- [TASK BRIEF]: Your answer should be every line below that includes the word "will".

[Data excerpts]
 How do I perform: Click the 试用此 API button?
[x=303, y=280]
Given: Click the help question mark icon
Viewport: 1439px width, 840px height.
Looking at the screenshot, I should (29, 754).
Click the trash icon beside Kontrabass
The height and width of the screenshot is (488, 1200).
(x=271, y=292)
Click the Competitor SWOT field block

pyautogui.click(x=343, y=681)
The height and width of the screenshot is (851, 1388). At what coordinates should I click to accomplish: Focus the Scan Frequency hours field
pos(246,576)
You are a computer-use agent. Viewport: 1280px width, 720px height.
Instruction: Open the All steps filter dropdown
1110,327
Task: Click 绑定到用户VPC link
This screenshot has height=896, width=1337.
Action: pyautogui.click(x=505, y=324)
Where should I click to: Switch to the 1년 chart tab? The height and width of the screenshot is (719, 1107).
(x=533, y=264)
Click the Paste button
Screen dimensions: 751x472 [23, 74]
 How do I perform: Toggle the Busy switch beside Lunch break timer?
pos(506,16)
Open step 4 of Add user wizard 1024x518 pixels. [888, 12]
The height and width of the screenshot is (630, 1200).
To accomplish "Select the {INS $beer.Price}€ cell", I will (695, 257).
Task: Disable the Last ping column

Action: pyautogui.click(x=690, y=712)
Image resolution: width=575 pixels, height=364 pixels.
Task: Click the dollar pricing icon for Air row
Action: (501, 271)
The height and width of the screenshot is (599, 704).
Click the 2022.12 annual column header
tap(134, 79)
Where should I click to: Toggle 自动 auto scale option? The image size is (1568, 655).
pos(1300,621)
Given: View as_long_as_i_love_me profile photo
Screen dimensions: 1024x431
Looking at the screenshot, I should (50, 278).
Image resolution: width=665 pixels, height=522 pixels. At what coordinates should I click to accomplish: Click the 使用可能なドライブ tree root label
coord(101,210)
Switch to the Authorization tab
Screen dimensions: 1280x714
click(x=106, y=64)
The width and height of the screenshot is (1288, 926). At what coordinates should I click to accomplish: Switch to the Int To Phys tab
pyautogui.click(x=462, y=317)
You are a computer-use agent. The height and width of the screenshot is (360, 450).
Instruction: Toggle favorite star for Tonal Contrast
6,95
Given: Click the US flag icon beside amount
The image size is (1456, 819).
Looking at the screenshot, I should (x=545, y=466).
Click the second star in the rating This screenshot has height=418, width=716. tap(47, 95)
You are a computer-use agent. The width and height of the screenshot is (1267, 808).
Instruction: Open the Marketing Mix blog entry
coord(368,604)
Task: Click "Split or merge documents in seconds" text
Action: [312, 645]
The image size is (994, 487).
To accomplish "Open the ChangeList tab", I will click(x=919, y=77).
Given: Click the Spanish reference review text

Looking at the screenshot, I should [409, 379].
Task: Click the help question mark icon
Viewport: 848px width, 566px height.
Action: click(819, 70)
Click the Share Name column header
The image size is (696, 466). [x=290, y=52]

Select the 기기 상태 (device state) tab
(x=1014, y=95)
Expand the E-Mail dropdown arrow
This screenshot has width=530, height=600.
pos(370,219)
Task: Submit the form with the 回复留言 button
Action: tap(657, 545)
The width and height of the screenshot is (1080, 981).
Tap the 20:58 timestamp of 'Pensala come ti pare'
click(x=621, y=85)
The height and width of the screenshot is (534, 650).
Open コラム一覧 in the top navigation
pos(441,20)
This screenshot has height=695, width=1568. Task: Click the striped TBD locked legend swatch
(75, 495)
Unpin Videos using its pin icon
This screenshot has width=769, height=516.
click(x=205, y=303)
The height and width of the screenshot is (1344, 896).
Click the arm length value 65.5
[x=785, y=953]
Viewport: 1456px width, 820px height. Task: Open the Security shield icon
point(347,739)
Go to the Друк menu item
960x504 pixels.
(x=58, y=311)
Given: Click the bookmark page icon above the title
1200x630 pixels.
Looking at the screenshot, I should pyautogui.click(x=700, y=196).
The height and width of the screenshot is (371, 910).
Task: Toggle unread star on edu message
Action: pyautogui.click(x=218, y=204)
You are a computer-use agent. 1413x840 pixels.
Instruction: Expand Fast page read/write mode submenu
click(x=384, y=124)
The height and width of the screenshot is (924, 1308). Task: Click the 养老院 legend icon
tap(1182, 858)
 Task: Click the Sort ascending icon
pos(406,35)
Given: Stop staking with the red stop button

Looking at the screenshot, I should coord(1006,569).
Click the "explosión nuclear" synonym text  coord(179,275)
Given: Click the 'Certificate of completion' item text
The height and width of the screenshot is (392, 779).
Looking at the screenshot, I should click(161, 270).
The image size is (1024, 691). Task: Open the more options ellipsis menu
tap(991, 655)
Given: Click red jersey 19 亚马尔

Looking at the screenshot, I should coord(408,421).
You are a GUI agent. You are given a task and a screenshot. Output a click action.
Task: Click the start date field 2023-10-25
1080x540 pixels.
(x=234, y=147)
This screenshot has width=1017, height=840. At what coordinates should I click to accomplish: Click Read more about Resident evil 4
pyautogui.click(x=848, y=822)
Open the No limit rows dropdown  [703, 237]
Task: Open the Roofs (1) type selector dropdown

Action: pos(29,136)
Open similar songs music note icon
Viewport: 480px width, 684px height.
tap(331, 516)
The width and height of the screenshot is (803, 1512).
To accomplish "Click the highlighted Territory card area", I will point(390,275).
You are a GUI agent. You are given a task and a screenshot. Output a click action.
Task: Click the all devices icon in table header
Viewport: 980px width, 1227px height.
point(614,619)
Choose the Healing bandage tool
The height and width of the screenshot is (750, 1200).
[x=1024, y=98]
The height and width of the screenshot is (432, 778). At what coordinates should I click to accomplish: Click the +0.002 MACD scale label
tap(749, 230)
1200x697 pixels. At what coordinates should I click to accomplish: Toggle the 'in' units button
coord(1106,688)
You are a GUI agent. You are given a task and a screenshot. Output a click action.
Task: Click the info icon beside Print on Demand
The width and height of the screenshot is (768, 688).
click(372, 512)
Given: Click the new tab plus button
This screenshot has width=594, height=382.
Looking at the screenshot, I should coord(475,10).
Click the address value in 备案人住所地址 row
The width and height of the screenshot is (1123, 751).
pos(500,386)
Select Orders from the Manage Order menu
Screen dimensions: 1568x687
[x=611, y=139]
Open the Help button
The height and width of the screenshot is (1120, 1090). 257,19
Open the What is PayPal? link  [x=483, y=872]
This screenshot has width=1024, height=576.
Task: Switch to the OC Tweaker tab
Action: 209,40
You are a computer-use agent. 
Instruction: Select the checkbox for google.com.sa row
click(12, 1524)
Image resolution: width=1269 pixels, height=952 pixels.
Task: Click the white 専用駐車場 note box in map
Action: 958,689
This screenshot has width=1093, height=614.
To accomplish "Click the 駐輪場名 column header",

- [COMPLETED TASK]:
To accomplish "Select the {INS $beer.Price}€ cell", I will (695, 257).
To accomplish "Open the ChangeList tab", I will click(x=919, y=77).
To accomplish "Click the highlighted Territory card area", I will point(390,275).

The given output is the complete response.